Sabtu, 22 Oktober 2011

Cut Nyak Dhien, Grandes Dames Van Atjeh

Perang Aceh melahirkan perempuan-perempuan perkasa, tidak hanya diakui oleh bangsanya, tapi juga musuhnya. Belanda menyebutnya sebagai Grandes Dames, wanita-wanita besar yang perannya melebihi kaum pria.
Oleh Iskandar Norman
Cut Nyak Dhien
(google)
Cut Nyak Dhien merupakan satu di antara sederetan nama-nama besar itu. Mereka muncul silih berganti menjadi panglima perang selama 60 tahun perlawanan terhadap penjajahan Belanda, mulai Maret 1973 ketika perang dimaklumatkan, sampai Belanda meninggalkan Aceh dengan kekalahannya pada tahun 1942.

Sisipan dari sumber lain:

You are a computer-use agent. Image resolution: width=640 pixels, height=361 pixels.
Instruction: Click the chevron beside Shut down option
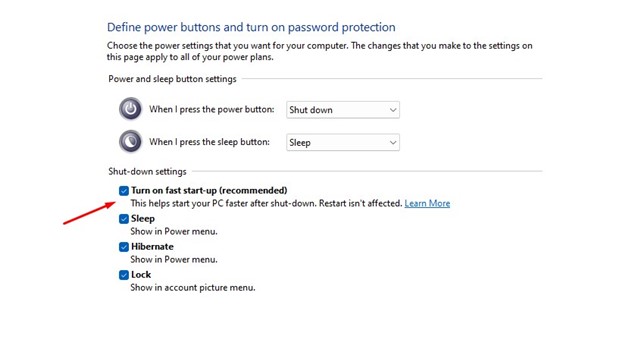393,110
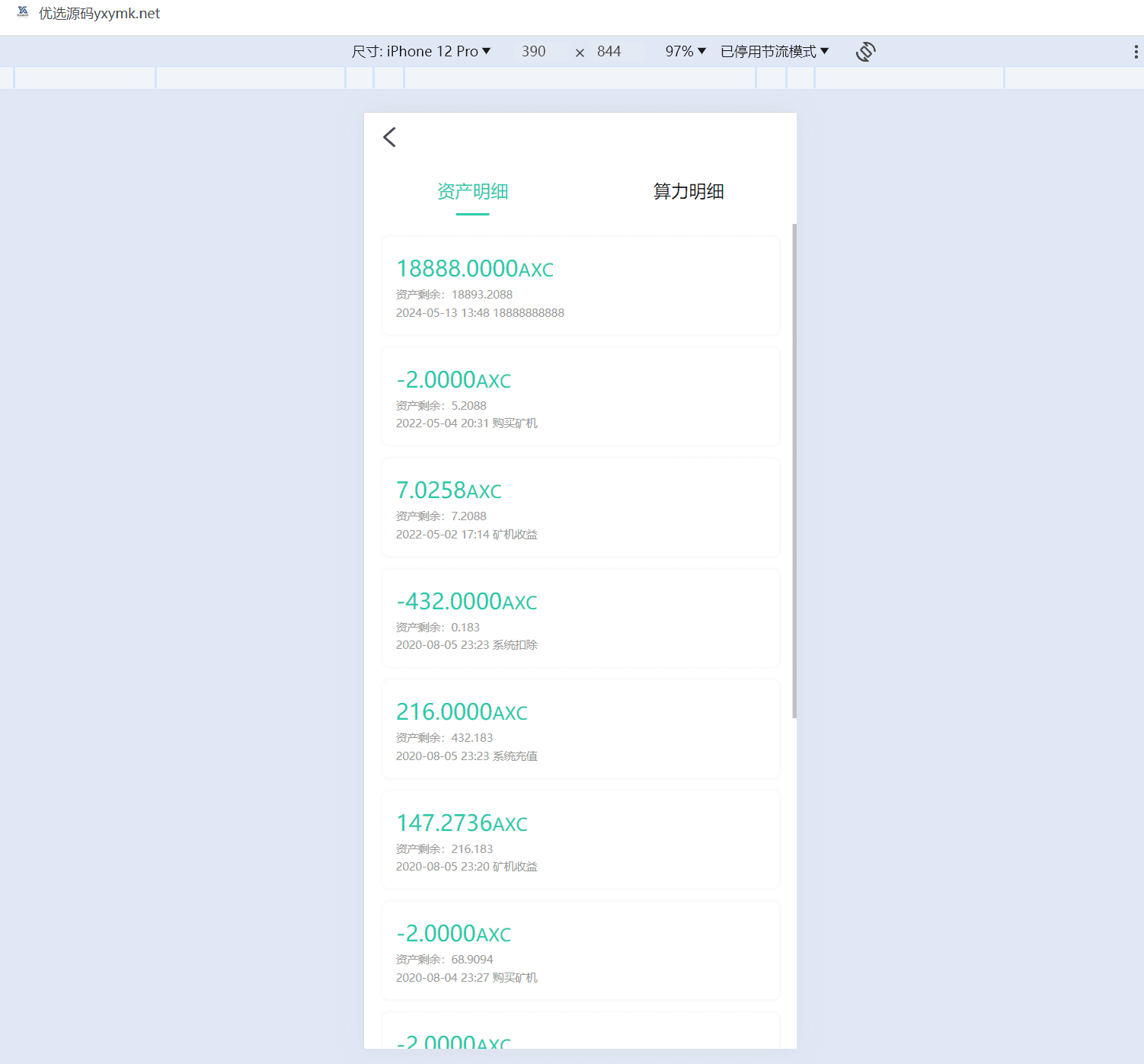Expand the 已停用节流模式 throttling dropdown
Screen dimensions: 1144x1064
774,52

H C Zentgraff, penulis Belanda dalam buku “Atjeh” menyebut perempuan-perempuan perkasa itu sebagai de leidster van het verzet, para pemimpin perlawanan yang memegang peranan besar dalam perpolitikan dan peperangan. Zentgraaf menulis.

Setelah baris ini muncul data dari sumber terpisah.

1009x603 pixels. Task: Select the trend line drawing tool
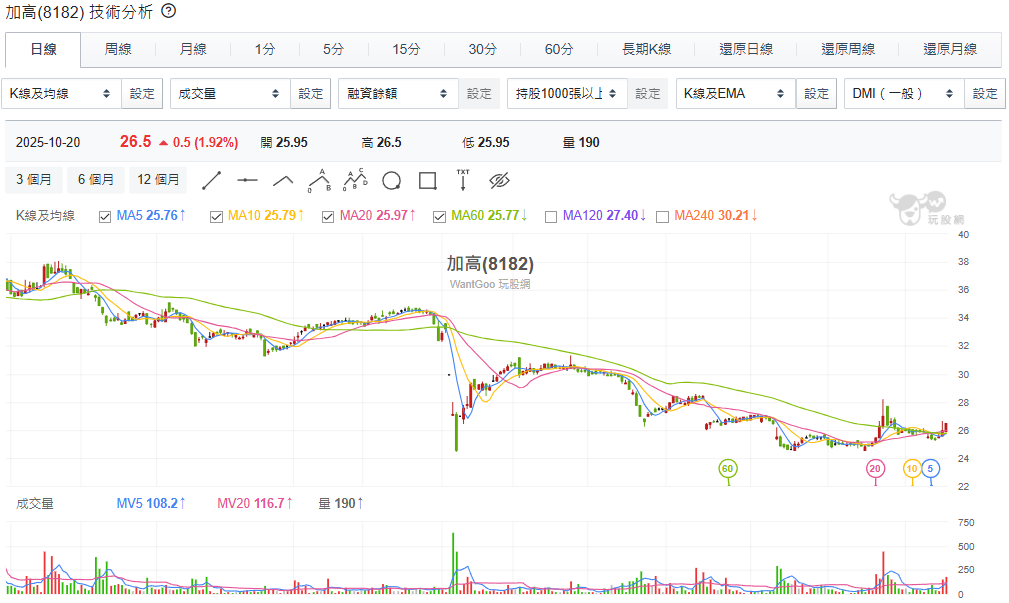211,181
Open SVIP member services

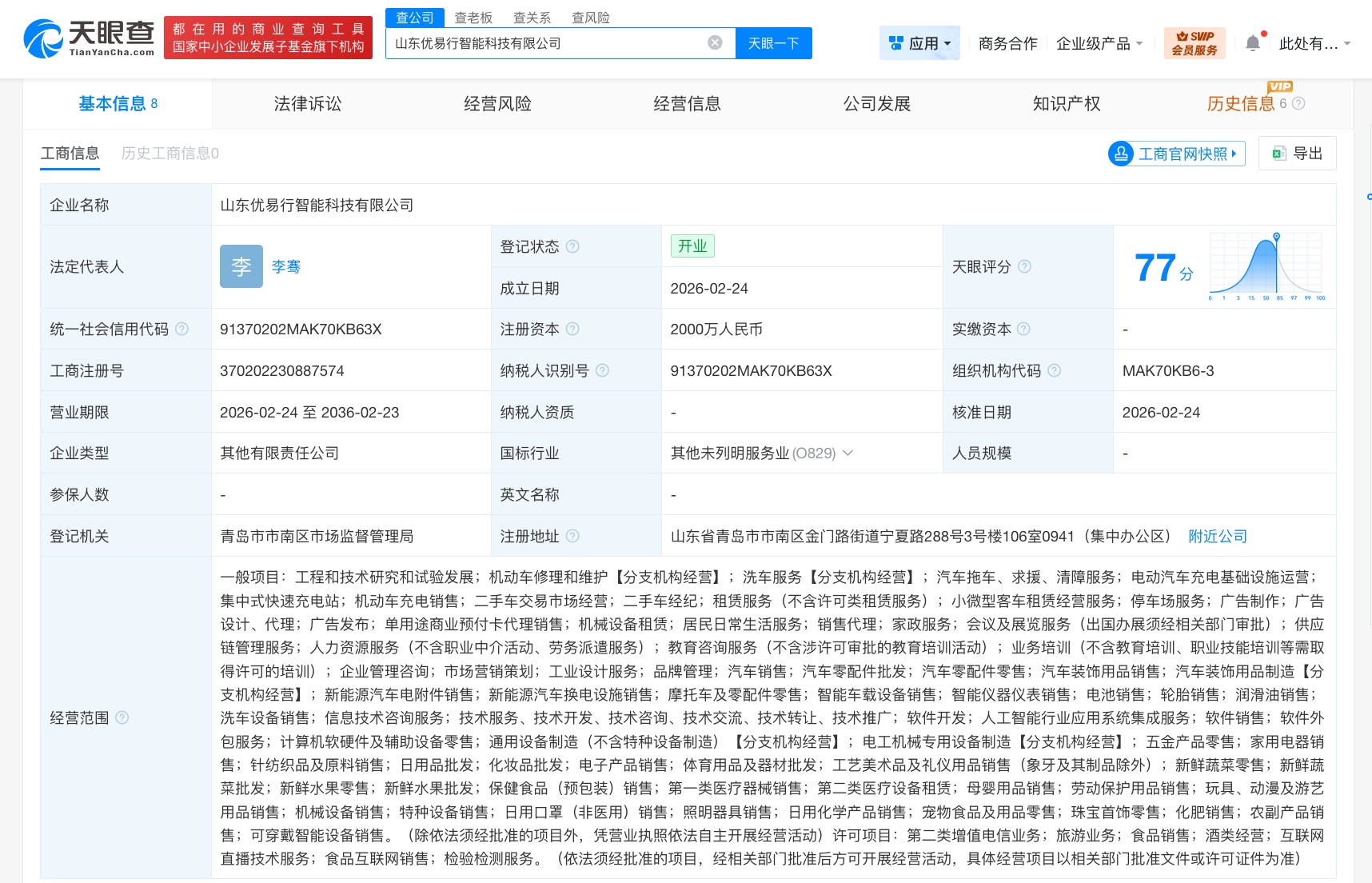point(1195,43)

“Keberanian wanita Aceh dalam mempertahankan cita-cita bangsa dan agamanya. Ia rela hidup dalam kancah perang dan melahirkan putranya di situ. Ia berperang bersama suaminya, kadang-kadang di samping, di hadapan, atau di tangannya yang kecil dan halus itu, kelewang dan rencong dapat menjadi senjata yang berbahaya.”
Salah satu perempuan Aceh yang sangat disegani Zentgraaff dalam bukunya itu adalah Cut Nyak Dhien, yang tampil memimpin peperangan melawan Belanda pada 1896 setelah Teuku Umar, suami keduanya meninggal. Ia lebih memilih melanjutkan perjuangan dalam rimba secara bergerilya dari pada tunduk pada Belanda. Cut Nyak Dhien terus melanjutkan perjuangan meski ia sudah tua, matanya sudah rabun, tapi semangatnya tidak terpatahkan.

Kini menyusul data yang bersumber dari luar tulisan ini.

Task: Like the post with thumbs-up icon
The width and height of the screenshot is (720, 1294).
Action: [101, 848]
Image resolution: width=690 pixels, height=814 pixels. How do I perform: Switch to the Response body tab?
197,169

Sebagaimana ditulis oleh Rusdi Sufi dalam buku “Wanita Utama Nusantara dalam Lintasan Sejarah” keperkasaan Cut Nyak Dhien juga diungkapkan oleh sejarawan Belanda lainnya, M H Szkely Lulafs dalam buku “Tjoet Nja’ Dhien” Ia menilai jiwa kepahlawanan yang menggerakkan semangat juang dalam dada Teuku Umar adalah dorongan halus Cut Nyak Dhien. Sifat kepahlawanan Cut Nyak Dhien diwarisi dari ayahnya yang merupakan salah seorang pejuang penentang kolonialis Belanda.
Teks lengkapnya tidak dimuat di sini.